Circe (2018) by Madeline Miller
If it were up to Homer, most of us would only know the most recycled and frankly tired version of the goddess Circe: Odysseus arrives on her island, discovers her penchant for porcine curses, seduces her, then accepts her invitation to stay.
Madeline Miller’s Circe gives new voice to an ancient character, offering a complex and vivid portrayal of a woman denied her full glory in the classical canon. This novel of mythological realism is the latest rebuke to millenia of male authorship that relegates Circe to a secondary player whose main purpose is service to plundering men.
Cover design: Will Staehle Daughter of Helios and naiad Perse, lesser nymph Circe is both an outsider in the world of gods and within her own family.
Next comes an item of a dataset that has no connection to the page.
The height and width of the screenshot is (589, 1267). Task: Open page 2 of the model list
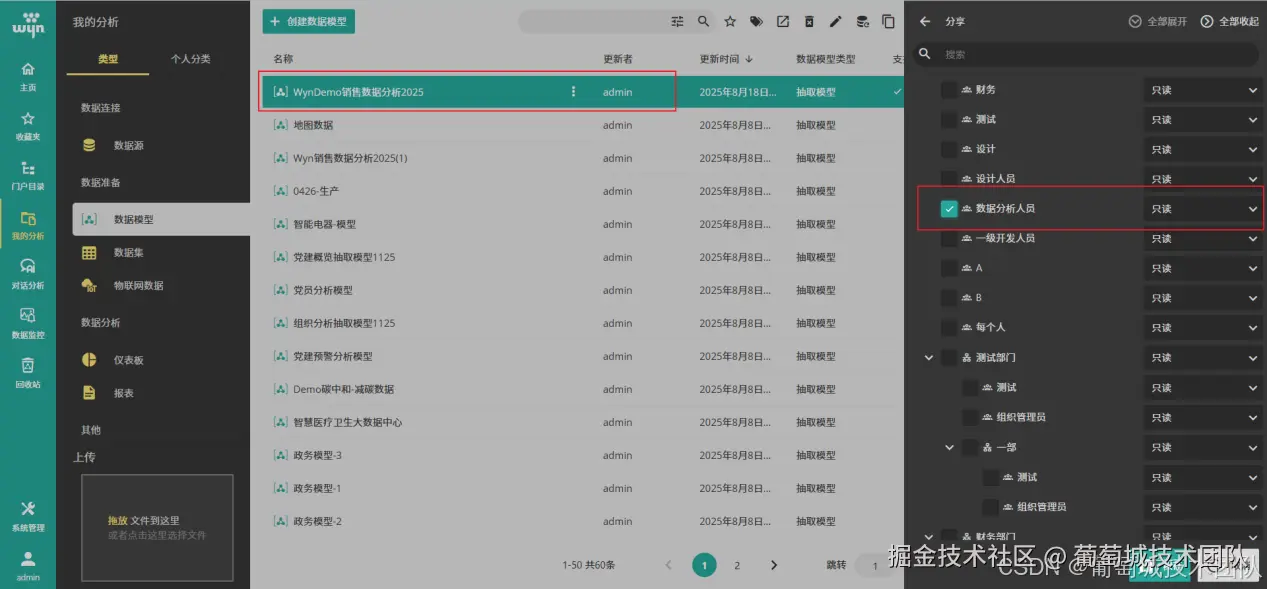(x=737, y=564)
She has little appetite for the gods’ economy of cruelty and “the great chain of fear” upon which their power depends. She is disgraced and then exiled for her early, pride-fueled experiments with herbs and magic; these transgressions are the catalyst for her transformation.
The “Mistress of Beasts” is paradoxical in multiple ways: she finds her first true freedom in her confinement to Aiaia and searches for her place within the tangled cosmogony of gods and mortals as “the dread goddess who speaks in human tongues.” A self-sufficient and sometimes lonely single mother who is both emboldened and haunted by the consequences of her gifts, she doles out divine justice to ship after ship of unwelcome sailors who regard women as “an endless feast laid out upon a table, beautiful and renewing. And so very bad at getting away.”
When the tension of her choices reaches a climax, Circe thinks, “I cannot bear this world a moment longer.” She gets her answer: “Then, child, make another.”
Thankfully, Madeline Miller does that for the story of Circe, and for us.